___ Data extract

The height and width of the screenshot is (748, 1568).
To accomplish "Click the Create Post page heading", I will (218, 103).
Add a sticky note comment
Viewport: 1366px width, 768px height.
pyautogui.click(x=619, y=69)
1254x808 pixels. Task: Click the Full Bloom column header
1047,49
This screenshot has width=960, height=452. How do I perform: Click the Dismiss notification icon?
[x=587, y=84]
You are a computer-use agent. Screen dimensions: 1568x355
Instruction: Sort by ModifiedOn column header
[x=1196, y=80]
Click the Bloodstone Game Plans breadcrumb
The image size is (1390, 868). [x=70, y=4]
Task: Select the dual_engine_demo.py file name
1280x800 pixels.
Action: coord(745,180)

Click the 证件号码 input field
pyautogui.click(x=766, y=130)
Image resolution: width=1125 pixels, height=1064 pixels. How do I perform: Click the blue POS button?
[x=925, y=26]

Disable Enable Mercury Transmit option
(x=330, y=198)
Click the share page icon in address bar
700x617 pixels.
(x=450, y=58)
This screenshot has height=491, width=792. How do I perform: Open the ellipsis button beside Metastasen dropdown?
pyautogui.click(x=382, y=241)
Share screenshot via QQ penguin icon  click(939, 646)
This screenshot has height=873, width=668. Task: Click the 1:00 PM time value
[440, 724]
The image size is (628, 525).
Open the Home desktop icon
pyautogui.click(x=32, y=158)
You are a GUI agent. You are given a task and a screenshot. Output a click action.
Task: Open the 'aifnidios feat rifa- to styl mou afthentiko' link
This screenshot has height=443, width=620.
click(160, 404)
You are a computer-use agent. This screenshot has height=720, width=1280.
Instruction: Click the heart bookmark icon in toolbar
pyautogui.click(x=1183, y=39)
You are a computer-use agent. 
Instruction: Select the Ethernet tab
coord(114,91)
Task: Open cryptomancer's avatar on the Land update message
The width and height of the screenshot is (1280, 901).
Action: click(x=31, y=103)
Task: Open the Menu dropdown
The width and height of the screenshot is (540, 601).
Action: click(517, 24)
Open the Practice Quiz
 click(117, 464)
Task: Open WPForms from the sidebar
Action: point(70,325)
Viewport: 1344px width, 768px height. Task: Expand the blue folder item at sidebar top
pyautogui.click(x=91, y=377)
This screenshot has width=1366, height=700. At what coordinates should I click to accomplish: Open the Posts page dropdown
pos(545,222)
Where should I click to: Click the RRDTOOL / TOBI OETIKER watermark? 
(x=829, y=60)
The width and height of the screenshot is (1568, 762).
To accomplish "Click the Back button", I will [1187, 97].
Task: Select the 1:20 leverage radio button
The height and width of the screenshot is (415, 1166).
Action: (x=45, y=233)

______

→ **The problem**
Reproduce every record in full, keeping each one exactly as it reads.

→ **Result**
The height and width of the screenshot is (748, 1568).
To accomplish "Click the Create Post page heading", I will (218, 103).
Add a sticky note comment
Viewport: 1366px width, 768px height.
pyautogui.click(x=619, y=69)
1254x808 pixels. Task: Click the Full Bloom column header
1047,49
This screenshot has width=960, height=452. How do I perform: Click the Dismiss notification icon?
[x=587, y=84]
You are a computer-use agent. Screen dimensions: 1568x355
Instruction: Sort by ModifiedOn column header
[x=1196, y=80]
Click the Bloodstone Game Plans breadcrumb
The image size is (1390, 868). [x=70, y=4]
Task: Select the dual_engine_demo.py file name
1280x800 pixels.
Action: coord(745,180)

Click the 证件号码 input field
pyautogui.click(x=766, y=130)
Image resolution: width=1125 pixels, height=1064 pixels. How do I perform: Click the blue POS button?
[x=925, y=26]

Disable Enable Mercury Transmit option
(x=330, y=198)
Click the share page icon in address bar
700x617 pixels.
(x=450, y=58)
This screenshot has height=491, width=792. How do I perform: Open the ellipsis button beside Metastasen dropdown?
pyautogui.click(x=382, y=241)
Share screenshot via QQ penguin icon  click(939, 646)
This screenshot has height=873, width=668. Task: Click the 1:00 PM time value
[440, 724]
The image size is (628, 525).
Open the Home desktop icon
pyautogui.click(x=32, y=158)
You are a GUI agent. You are given a task and a screenshot. Output a click action.
Task: Open the 'aifnidios feat rifa- to styl mou afthentiko' link
This screenshot has height=443, width=620.
click(160, 404)
You are a computer-use agent. This screenshot has height=720, width=1280.
Instruction: Click the heart bookmark icon in toolbar
pyautogui.click(x=1183, y=39)
You are a computer-use agent. 
Instruction: Select the Ethernet tab
coord(114,91)
Task: Open cryptomancer's avatar on the Land update message
The width and height of the screenshot is (1280, 901).
Action: click(x=31, y=103)
Task: Open the Menu dropdown
The width and height of the screenshot is (540, 601).
Action: click(517, 24)
Open the Practice Quiz
 click(117, 464)
Task: Open WPForms from the sidebar
Action: point(70,325)
Viewport: 1344px width, 768px height. Task: Expand the blue folder item at sidebar top
pyautogui.click(x=91, y=377)
This screenshot has width=1366, height=700. At what coordinates should I click to accomplish: Open the Posts page dropdown
pos(545,222)
Where should I click to: Click the RRDTOOL / TOBI OETIKER watermark? 
(x=829, y=60)
The width and height of the screenshot is (1568, 762).
To accomplish "Click the Back button", I will [1187, 97].
Task: Select the 1:20 leverage radio button
The height and width of the screenshot is (415, 1166).
Action: (x=45, y=233)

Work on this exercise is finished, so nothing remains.